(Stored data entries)
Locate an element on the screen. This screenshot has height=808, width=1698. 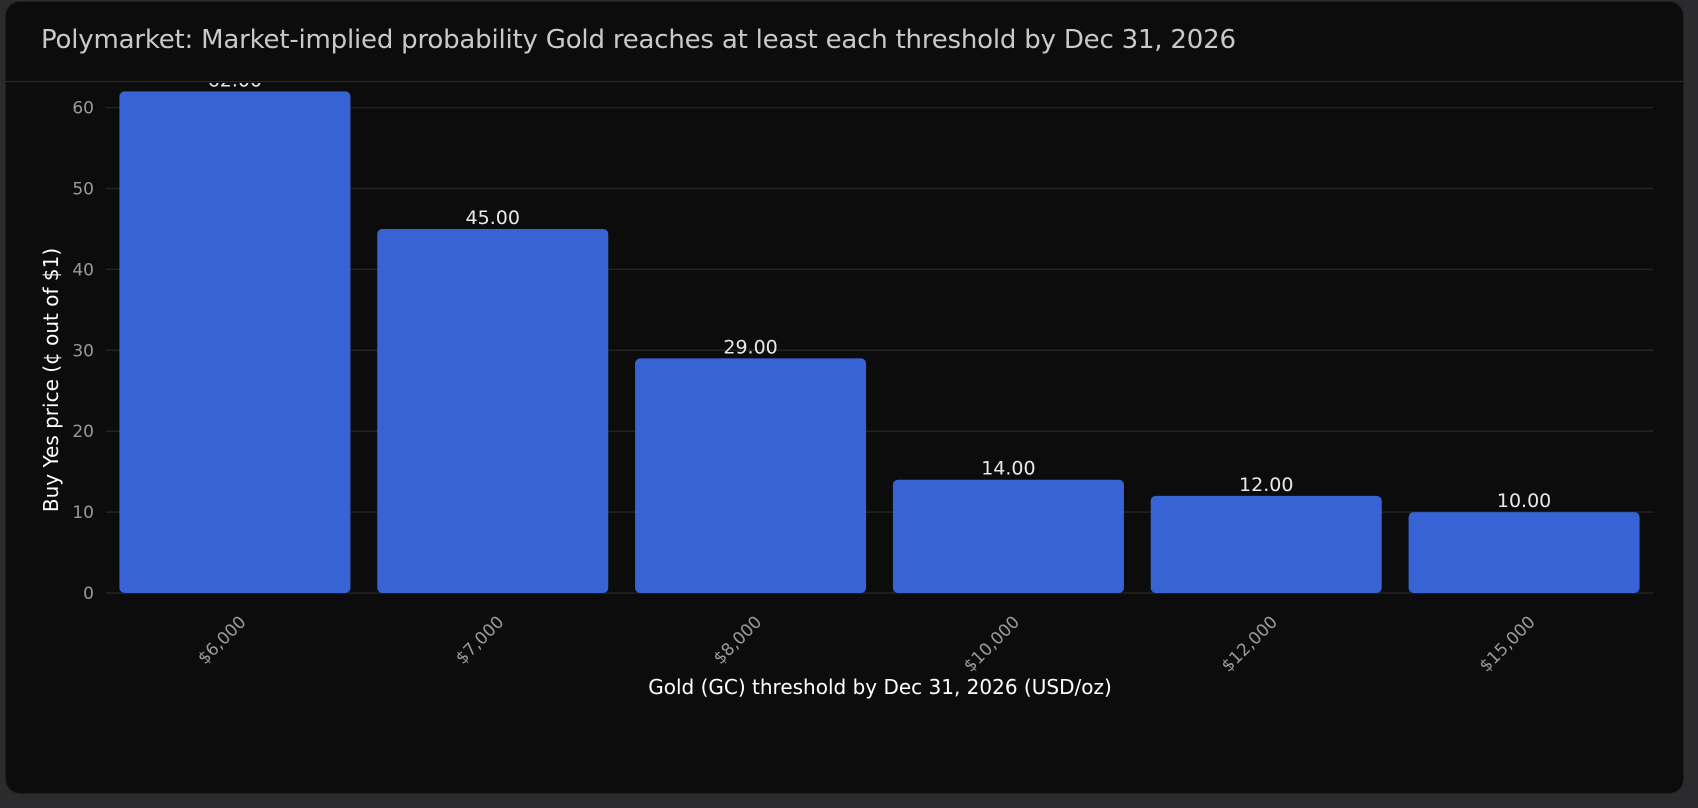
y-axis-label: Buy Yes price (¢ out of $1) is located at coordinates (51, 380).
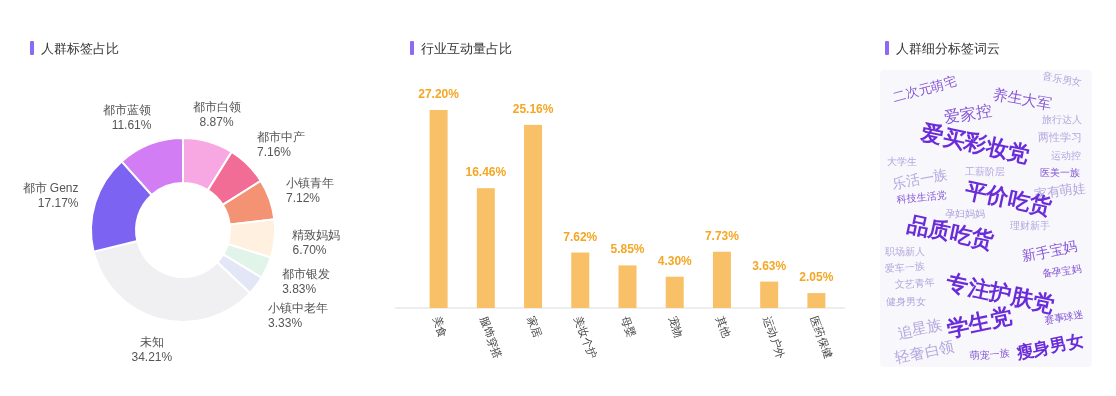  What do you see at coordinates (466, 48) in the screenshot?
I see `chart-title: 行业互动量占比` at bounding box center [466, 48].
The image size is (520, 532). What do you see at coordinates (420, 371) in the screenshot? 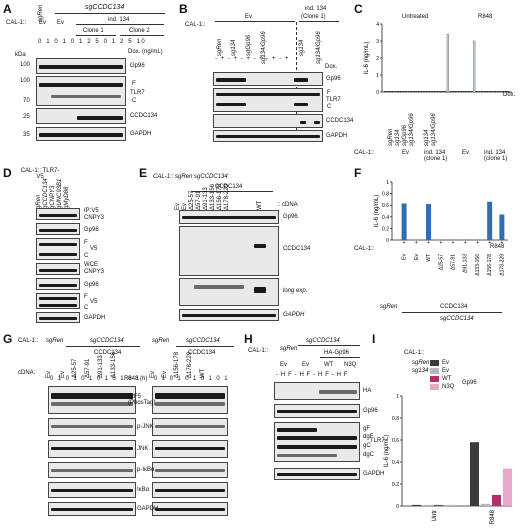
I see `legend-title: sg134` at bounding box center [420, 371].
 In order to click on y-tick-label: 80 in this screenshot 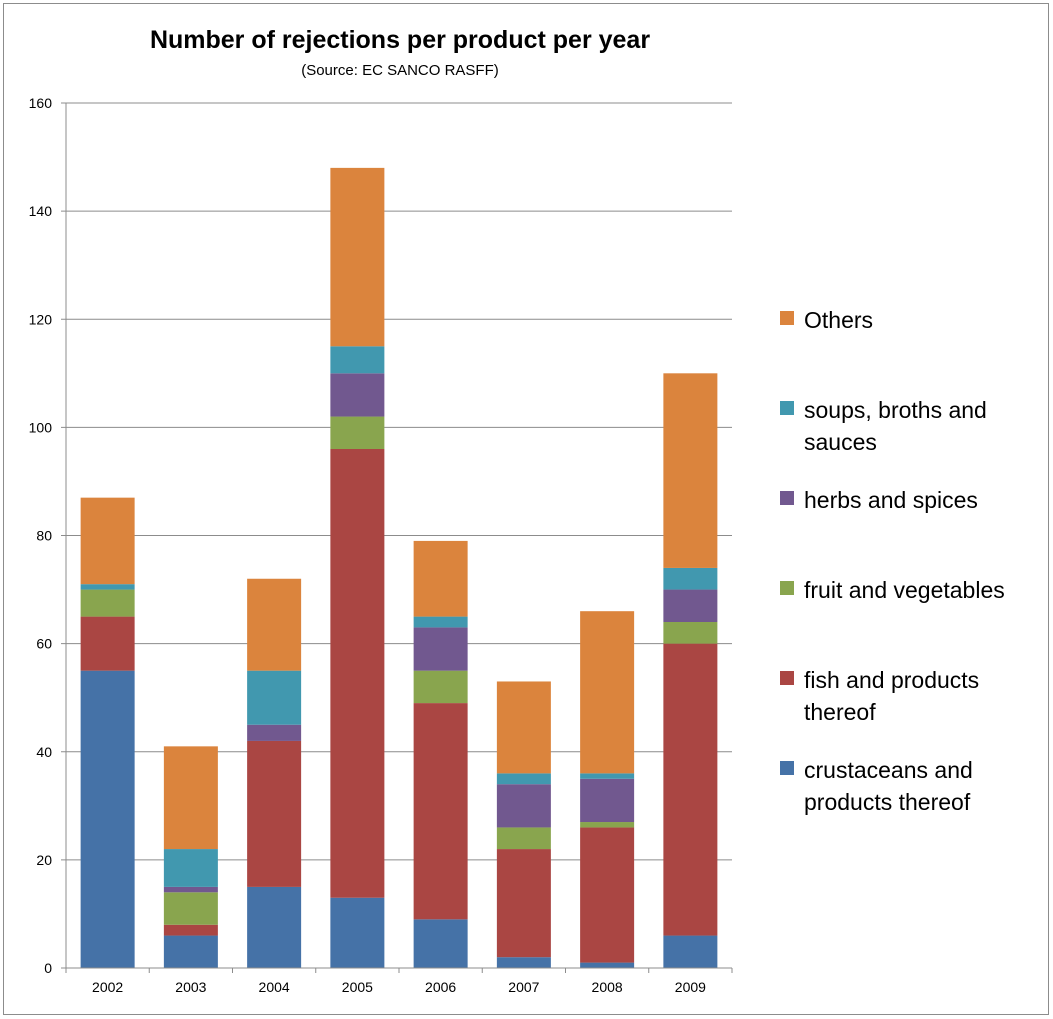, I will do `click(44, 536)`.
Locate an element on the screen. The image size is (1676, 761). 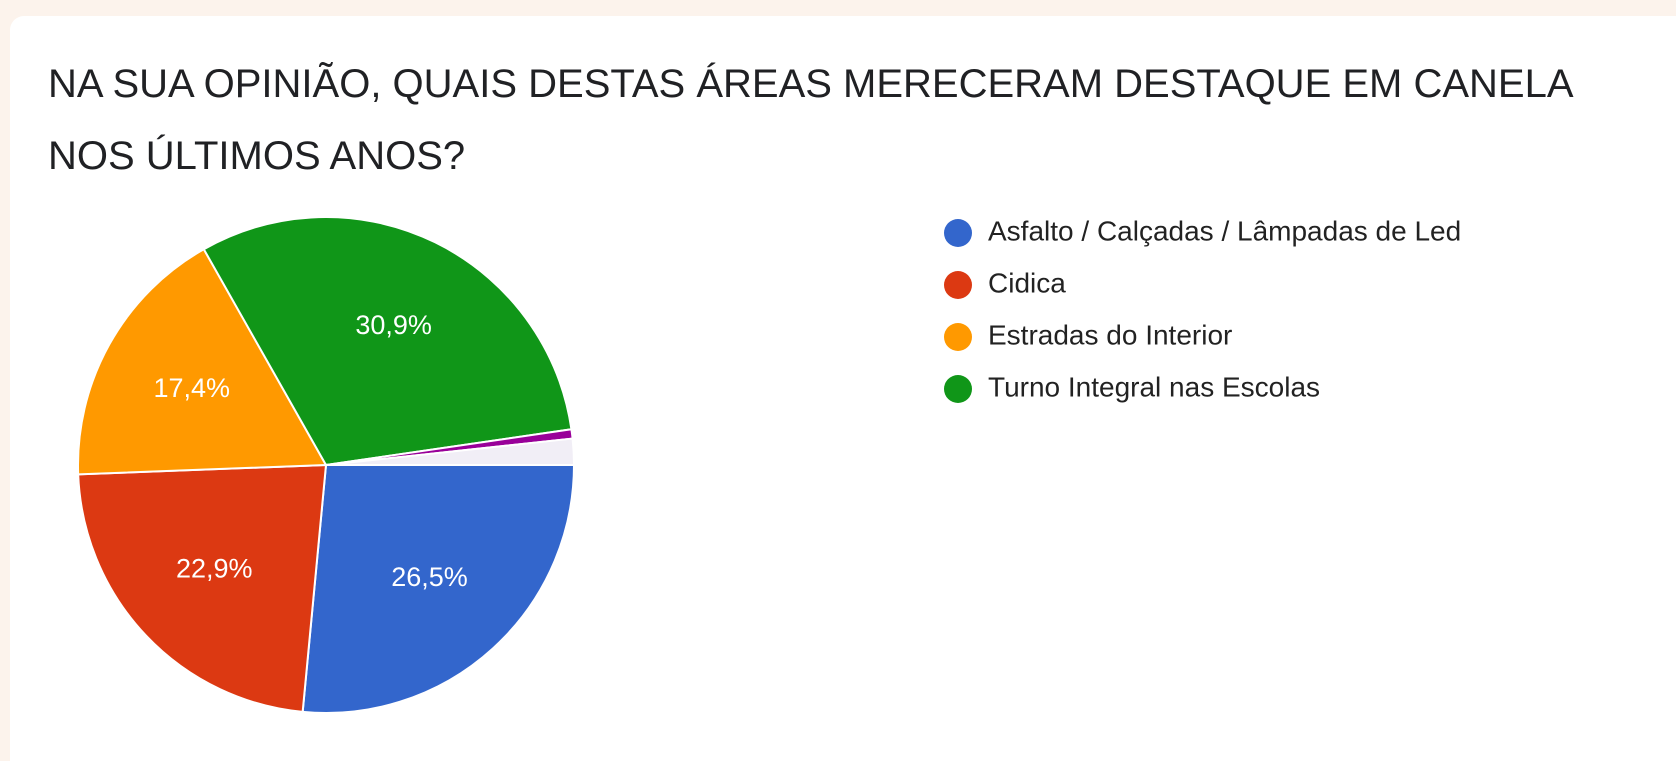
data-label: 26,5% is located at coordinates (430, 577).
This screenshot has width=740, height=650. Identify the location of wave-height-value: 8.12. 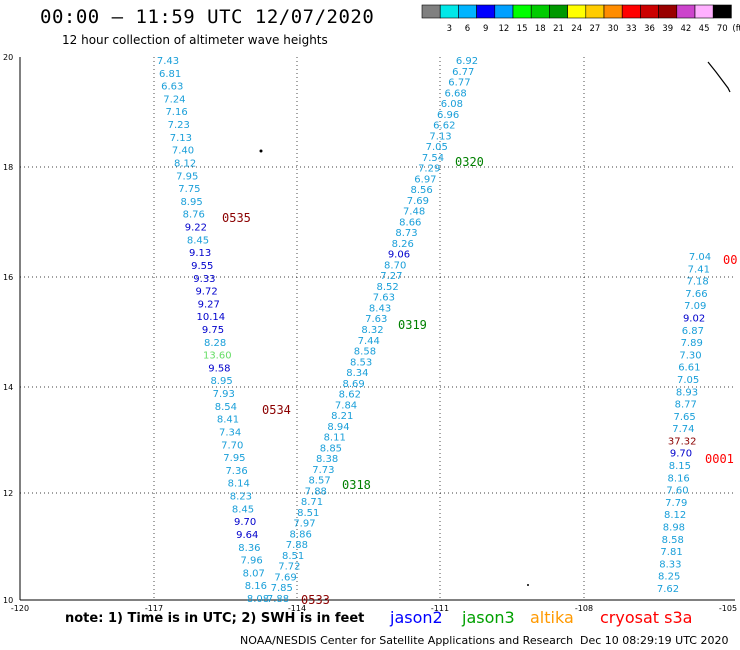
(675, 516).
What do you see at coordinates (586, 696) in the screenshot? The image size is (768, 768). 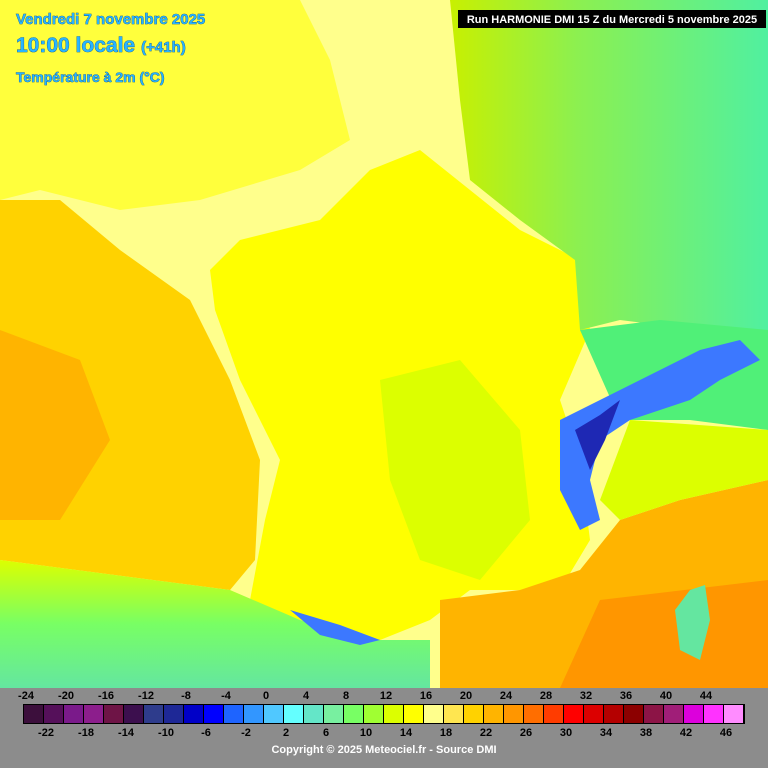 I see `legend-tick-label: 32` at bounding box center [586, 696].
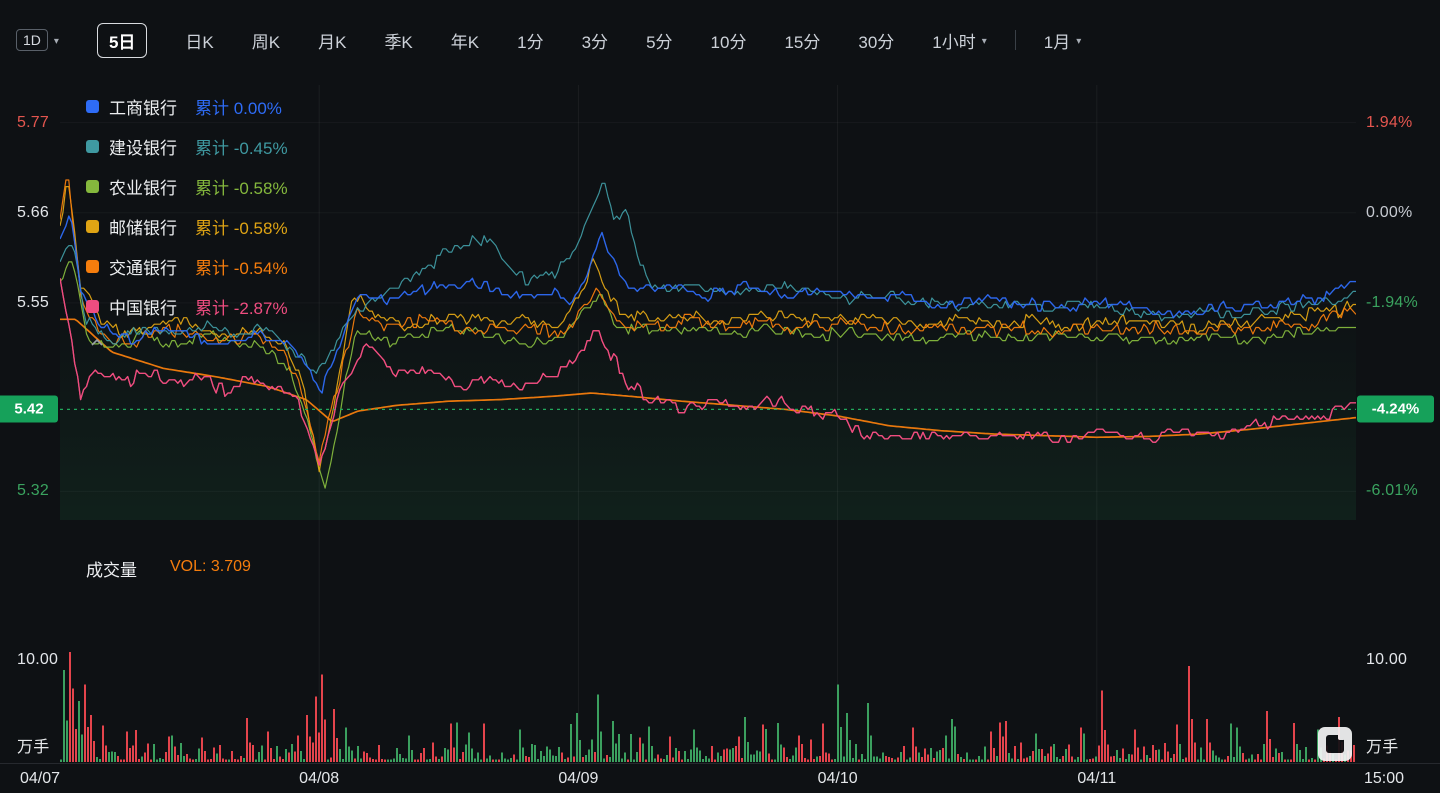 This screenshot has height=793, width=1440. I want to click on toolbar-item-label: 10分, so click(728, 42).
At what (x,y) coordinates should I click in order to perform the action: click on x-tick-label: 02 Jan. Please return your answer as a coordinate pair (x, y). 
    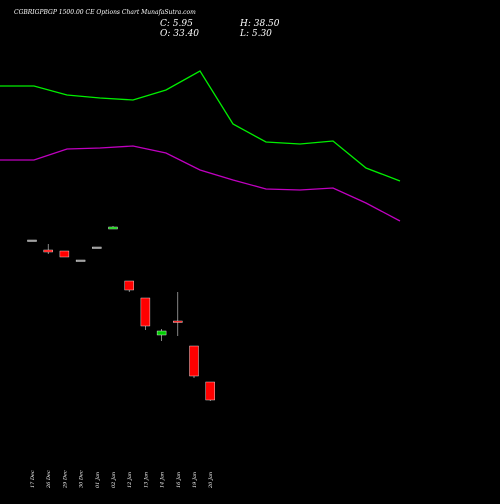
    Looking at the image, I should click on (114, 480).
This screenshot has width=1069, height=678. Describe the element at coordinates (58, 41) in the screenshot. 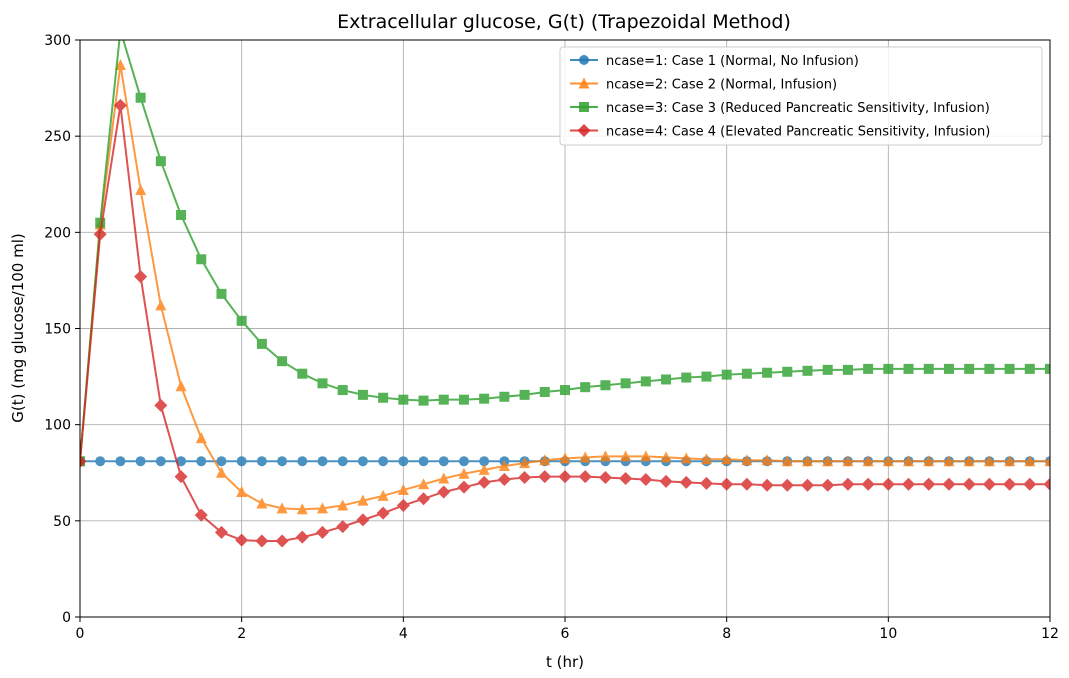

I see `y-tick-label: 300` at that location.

EXERCISE PROMPT
Reproduce the stretch of material from its beginning through the line containing "What do you see at coordinates (466, 48)", word for word and including both ends. Omit the pictures from your reply.

REPLY TO THE EXERCISE
Locate an element on the screen. This screenshot has height=808, width=1698. 
y-axis-label: Buy Yes price (¢ out of $1) is located at coordinates (51, 380).
  What do you see at coordinates (466, 48) in the screenshot?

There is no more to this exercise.